B. İstinaf Sebepleri
Davacı-karşı davalı kadın vekili istinaf dilekçesinde özetle; ıslah dilekçesinin reddedilmesinin usul ve yasaya aykırı olduğunu belirterek, kusur belirlemesi, kadının reddedilen maddî ve manevî tazminat ile ziynet alacağı talebi, hükmedilen nafakaların miktarı yönlerinden istinaf başvurusunda bulunmuştur.
C. Gerekçe ve Sonuç
Bölge Adliye Mahkemesinin yukarıda tarih ve sayısı belirtilen kararı ile, kararın usul ve kanuna uygun olduğu gerekçesi ile davalı-karşı davacı kadın vekilinin istinaf başvurusunun 6100 sayılı Kanun’un 353 üncü maddesinin birinci fıkrasının (b) bendinin (1) inci alt bendi gereğince esastan reddine karar verilmiştir.
V. TEMYİZ
A. Temyiz Yoluna Başvuranlar
Bölge Adliye Mahkemesinin yukarıda belirtilen kararına karşı süresi içinde davalı-davacı kadın vekili tarafından temyiz isteminde bulunulmuştur.
B. Temyiz Sebepleri
Davalı-karşı davacı kadın vekili temyiz dilekçesinde özetle; istinaf dilekçesindeki kanun yolu itirazlarını tekrar ederek, ıslah dilekçesinin reddedilmesinin usul ve yasaya aykırı olduğunu belirterek kusur belirlemesi, kadının reddedilen maddî ve manevî tazminat, hükmedilen nafakaların miktarı ile ziynet alacağı davasının reddi yönünden temyiz başvurusunda bulunmuştur.
C. Gerekçe
1. Uyuşmazlık ve Hukuki Nitelendirme
Uyuşmazlık, karşılıklı açılan boşanma davasında taraflar arasında ortak hayatı temelinden sarsacak derecede ve birliğin devamında imkan vermeyecek nitelikte bir geçimsizlik bulunup bulunmadığı, geçimsizlik var ise kusurun kimden kaynaklandığı, kusur belirlemesine bağlı olarak kadının maddî ve manevî tazminata hak kazanıp kazanmayacağı, nafakanın miktarının hakkaniyete ve dosya kapsamına uygun olup olmadığı noktasında toplanmaktadır.
2. İlgili Hukuk
6100 sayılı Kanun’un 369 uncu maddesinin birinci fıkrası ile 370 ve 371 inci maddeleri; 4721 sayılı Kanun'un 166 ncı maddesinin birinci fıkrası, 174 üncü maddesinin birinci ve ikinci fıkrası, 175 inci maddesi.
3. Değerlendirme
1.Bölge adliye mahkemelerinin nihai kararlarının bozulması 6100 sayılı Kanun'un 371 inci maddesinde yer alan sebeplerden birinin varlığı hâlinde mümkündür.
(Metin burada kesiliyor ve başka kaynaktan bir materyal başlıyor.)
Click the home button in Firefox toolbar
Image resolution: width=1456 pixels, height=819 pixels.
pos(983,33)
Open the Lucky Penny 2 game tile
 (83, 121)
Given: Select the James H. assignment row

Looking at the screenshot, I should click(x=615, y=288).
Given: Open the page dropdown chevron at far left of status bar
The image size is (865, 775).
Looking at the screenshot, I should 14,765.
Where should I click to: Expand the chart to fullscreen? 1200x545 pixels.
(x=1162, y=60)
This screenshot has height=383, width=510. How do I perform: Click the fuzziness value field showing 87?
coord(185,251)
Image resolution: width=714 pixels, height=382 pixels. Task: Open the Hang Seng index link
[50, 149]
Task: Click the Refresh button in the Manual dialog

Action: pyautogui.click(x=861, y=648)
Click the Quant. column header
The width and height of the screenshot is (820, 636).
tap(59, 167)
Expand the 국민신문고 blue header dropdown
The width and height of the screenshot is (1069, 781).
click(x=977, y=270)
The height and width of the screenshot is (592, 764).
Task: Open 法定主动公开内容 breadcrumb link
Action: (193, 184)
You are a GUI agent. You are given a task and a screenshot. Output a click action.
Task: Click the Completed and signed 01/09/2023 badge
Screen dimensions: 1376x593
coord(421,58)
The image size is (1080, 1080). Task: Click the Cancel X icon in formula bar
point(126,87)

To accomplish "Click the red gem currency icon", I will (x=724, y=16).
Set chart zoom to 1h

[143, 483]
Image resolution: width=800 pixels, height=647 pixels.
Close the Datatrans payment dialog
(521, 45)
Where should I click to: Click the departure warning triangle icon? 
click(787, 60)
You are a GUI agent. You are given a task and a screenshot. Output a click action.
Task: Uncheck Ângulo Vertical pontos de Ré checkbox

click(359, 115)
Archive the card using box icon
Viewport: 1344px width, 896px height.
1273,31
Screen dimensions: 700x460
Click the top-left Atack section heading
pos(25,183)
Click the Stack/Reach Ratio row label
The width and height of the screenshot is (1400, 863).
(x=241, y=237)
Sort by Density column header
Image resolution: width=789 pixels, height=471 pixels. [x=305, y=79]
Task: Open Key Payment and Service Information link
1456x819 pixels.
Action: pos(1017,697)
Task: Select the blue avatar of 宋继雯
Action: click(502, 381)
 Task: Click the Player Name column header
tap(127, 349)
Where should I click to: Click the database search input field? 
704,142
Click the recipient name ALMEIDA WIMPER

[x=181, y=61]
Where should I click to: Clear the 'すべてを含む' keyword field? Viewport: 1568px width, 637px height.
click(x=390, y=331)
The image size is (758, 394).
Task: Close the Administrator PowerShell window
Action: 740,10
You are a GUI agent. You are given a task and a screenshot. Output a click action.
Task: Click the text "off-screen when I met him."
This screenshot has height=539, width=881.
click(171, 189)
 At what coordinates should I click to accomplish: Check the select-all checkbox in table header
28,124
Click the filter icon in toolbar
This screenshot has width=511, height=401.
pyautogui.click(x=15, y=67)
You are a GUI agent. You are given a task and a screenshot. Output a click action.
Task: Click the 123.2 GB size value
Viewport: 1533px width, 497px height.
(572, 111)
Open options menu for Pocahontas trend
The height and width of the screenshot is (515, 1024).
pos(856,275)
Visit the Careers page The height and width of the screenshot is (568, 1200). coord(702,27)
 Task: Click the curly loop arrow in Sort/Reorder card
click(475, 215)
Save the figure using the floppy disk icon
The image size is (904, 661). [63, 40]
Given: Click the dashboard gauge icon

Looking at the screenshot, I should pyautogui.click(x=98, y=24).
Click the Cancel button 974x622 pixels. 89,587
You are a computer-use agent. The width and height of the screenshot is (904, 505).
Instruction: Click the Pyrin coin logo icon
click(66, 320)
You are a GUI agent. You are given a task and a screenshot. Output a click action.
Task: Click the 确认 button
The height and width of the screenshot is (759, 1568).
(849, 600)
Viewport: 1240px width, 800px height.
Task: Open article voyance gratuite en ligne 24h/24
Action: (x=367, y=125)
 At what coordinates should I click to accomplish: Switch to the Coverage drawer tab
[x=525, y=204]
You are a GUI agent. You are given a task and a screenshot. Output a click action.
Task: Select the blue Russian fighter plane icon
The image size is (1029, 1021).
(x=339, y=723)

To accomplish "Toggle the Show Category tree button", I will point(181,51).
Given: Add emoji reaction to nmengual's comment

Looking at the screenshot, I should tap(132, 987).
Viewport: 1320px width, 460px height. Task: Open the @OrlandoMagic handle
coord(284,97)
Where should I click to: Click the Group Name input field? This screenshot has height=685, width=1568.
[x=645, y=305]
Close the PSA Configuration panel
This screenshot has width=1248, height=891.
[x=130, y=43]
2.Temyizen incelenen karar, tarafların karşılıklı iddia ve savunmalarına, dayandıkları belgelere, uyuşmazlığa uygulanması gereken hukuk kuralları ile hukuki ilişkinin nitelendirilmesine, dava şartlarına, yargılama ve ispat kuralları ile kararda belirtilen gerekçelere ve özellikle 6100 sayılı Kanun'un 241 inci maddesi gereğince, İlk Derece Mahkemesi kararı usul ve kanuna uygun olup davacı-karşı davalı kadın tarafından temyiz dilekçesinde ileri sürülen nedenler kararın bozulmasını gerektirecek nitelikte görülmemiştir.
VI. KARAR
Açıklanan sebeplerle;
1.Davacı-karşı davalı kadının ziynet alacağı davasına yönelik temyiz dilekçesinin miktardan REDDİNE,
2.Temyiz olunan Bölge Adliye Mahkemesi kararının 6100 sayılı Kanun'un 370 inci maddesinin birinci fıkrası uyarınca ONANMASINA,
Adli yardımdan yararlanması sebebi ile başlangıçta alınmamış olan aşağıda yazılı karar ve ilam harcı ile temyiz başvuru harcının Serap'a yükletilmesine,
Dosyanın İlk Derece Mahkemesine, kararın bir örneğinin Bölge Adliye Mahkemesine gönderilmesine,
07.10.2024 tarihinde oy birliğiyle karar verildi.